N -(2-hydroxyethyl)-adenosine from Cordyceps cicadae protects against diabetic kidney disease via alleviation of oxidative stress and inflammation.

This study investigated the kidney-protective ability of N -(2-hydroxyethyl)-adenosine (HEA) in alloxan-induced diabetic rats. Diabetes was induced in the rats by the administration of alloxan monohydrate (150 mg/kg, i.p) and treated with HEA for 6 weeks. Diabetic rats displayed marked increase in blood glucose, serum creatinine (Scr), and blood urea nitrogen (BUN), in addition to high excretion of urinary protein and albumin. Furthermore, diabetic rats showed decreased renal levels of glutathione (GSH), catalase (CAT), superoxide dismutase (SOD), and increased malondialdehyde (MDA) as well as renal concentrations of pro-inflammatory mediators (TNF-α, IL-6, IL-1β, and TGF-β1).

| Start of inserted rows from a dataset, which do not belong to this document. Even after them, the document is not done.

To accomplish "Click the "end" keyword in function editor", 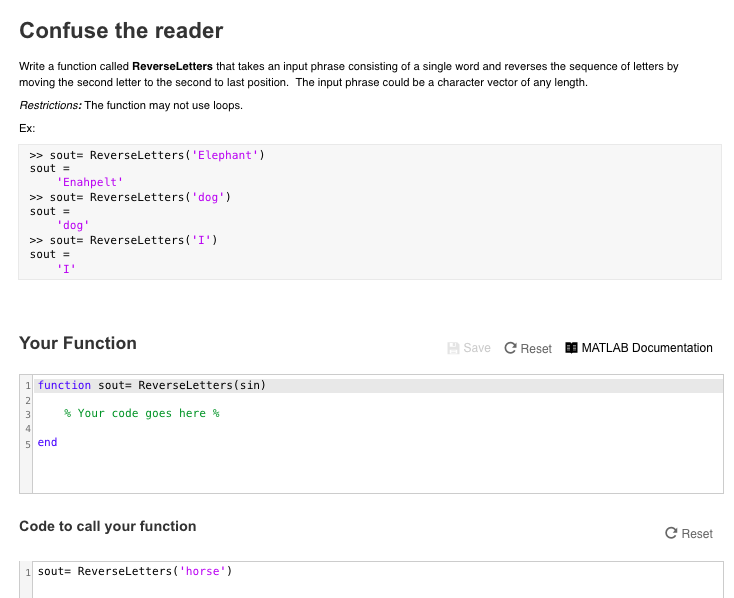I will [x=47, y=442].
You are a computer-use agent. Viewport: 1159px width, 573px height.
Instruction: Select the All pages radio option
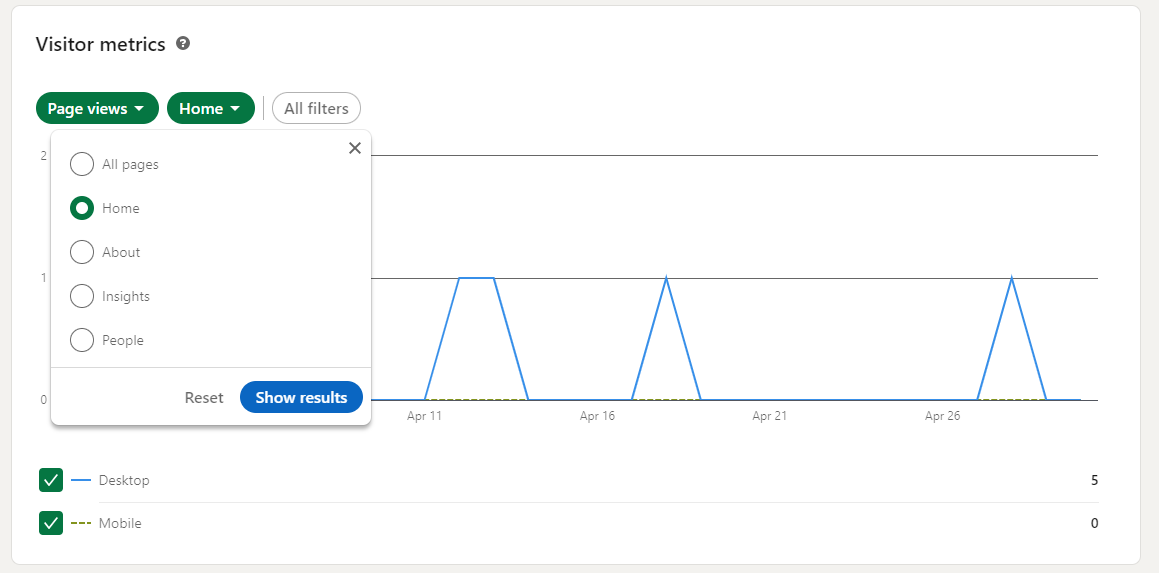(x=82, y=164)
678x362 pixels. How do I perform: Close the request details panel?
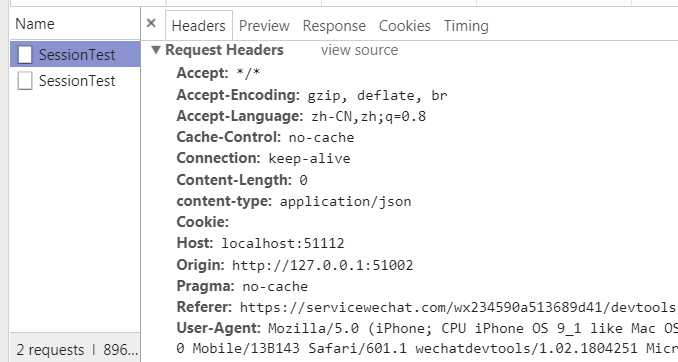[151, 23]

Treatment of diabetic rats with HEA (20 and 40 mg/kg) significantly increased the renal antioxidant level, reduced the levels of blood glucose, Scr, BUN, urinary protein, albumin, and pro-inflammatory mediators in a dose-dependent fashion. Histological evaluation of the kidney of diabetic rats indicated that HEA also ameliorated glomerular and tubular changes. PRACTICAL APPLICATIONS: HEA is a bioactive constituent isolated from Cordyceps cicadae and has been shown to possess antihyperglycemic, kidney protective, antioxidant, and antiinflammatory effects in diabetic rats. HEA stimulated the antioxidant enzymes' activities in the kidney tissues as well as reduced pro-inflammatory mediators, indicating its antidiabetic and renoprotective effects in diabetic models. The results showed that HEA attenuated oxidative stress and inflammation in kidney tissues.